Clinical and hemodynamic profile of patients with pulmonary arterial hypertension (PAH) and chronic thromboembolic pulmonary hypertension (CTEPH) in a tertiary hospital of São Paulo
DOI:
https://doi.org/10.11606/issn.1679-9836.v101i6e-184119Keywords:
Epidemiology, Pulmonary arterial hypertension, Pulmonary hypertensionAbstract
Objective.

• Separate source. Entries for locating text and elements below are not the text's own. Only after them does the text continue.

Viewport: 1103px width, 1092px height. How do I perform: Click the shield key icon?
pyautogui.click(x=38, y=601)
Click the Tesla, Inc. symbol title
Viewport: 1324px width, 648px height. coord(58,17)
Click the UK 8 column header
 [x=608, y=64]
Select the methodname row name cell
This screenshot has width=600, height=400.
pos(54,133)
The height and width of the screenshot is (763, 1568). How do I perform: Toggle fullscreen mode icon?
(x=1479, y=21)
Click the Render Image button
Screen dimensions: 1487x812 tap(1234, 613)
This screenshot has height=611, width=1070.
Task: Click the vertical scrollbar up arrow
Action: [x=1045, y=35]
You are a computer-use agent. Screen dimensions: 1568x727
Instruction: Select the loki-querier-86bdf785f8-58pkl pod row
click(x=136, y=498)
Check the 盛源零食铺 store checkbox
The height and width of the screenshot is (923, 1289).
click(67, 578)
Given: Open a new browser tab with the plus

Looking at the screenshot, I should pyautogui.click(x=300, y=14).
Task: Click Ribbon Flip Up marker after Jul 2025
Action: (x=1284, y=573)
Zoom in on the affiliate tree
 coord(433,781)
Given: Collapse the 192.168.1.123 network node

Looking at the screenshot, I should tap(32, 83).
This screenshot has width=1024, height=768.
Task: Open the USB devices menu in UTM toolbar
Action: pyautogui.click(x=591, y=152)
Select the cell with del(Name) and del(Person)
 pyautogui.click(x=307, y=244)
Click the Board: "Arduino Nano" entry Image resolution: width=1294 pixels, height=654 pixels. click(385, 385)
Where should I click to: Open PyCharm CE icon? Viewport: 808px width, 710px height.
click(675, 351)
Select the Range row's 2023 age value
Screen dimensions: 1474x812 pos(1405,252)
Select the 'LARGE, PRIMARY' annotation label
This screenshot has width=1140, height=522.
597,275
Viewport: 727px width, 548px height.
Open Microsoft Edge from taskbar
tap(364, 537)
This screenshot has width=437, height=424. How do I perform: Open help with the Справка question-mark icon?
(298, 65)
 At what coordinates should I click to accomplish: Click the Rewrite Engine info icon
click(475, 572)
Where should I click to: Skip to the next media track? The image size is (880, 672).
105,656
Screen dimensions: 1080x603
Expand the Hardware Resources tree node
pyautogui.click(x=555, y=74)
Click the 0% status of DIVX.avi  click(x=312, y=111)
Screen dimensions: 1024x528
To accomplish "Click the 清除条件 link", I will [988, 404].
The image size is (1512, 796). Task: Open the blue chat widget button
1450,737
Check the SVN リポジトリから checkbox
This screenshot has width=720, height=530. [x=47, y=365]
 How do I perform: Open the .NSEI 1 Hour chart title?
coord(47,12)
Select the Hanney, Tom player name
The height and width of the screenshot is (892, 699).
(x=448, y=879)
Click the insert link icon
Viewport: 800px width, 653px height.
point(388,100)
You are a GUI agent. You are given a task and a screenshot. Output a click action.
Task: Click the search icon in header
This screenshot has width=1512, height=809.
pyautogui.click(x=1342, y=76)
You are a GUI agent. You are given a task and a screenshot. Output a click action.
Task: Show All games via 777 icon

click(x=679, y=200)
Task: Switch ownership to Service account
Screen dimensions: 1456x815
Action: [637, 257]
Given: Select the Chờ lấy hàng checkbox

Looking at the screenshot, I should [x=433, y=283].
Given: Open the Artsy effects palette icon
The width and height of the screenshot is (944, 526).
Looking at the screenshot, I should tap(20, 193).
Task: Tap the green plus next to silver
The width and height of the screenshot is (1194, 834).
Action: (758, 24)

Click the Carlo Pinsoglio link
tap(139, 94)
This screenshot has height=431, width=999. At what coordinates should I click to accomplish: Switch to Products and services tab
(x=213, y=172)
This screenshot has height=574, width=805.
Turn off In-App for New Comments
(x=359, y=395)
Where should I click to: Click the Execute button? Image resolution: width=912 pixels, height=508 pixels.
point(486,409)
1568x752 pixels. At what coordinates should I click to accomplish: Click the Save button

To describe the clinical and hemodynamic characteristics of patients with Pulmonary Arterial Hypertension (PAH) and Chronic Thromboembolic Pulmonary Hypertension (CTEPH) treated at the Hospital do Servidor Público Estadual of São Paulo (HSPE). Methods. The medical records of patients under follow-up between 2012 and 2019 at the Pulmonary Circulation ambulatory of HSPE were reviewed. Pulmonary hypertension was confirmed by right cardiac catheterization, as well as the final diagnosis of PAH or CTEPH was confirmed after specialized evaluation. Results. Forty-six cases of pulmonary hypertension were evaluated, 31 of which were PAH and 15 of CTEPH. The mean age overall was 67.5 (± 10,5) years, with a frequency of participants over 60 years of 73,9%. There was a predominance of females (69,6%). The median of dyspnea until diagnosis was 2 years. The main etiology of PAH was systemic sclerosis and there were no cases of schistosomiasis in the studied population. There were signs of right ventricle dysfunction at the time of diagnosis in 73,3% of cases. Among patients with CTEPH, 46,7% were unaware of previous thromboembolic events. Conclusions. This study addressed a predominantly elderly population diagnosed with pulmonary hypertension, highlighting the characteristics of two subtypes of the disease. There is a need for further studies to improve the understanding of PH in the Brazilian population, especially on patients with CTEPH.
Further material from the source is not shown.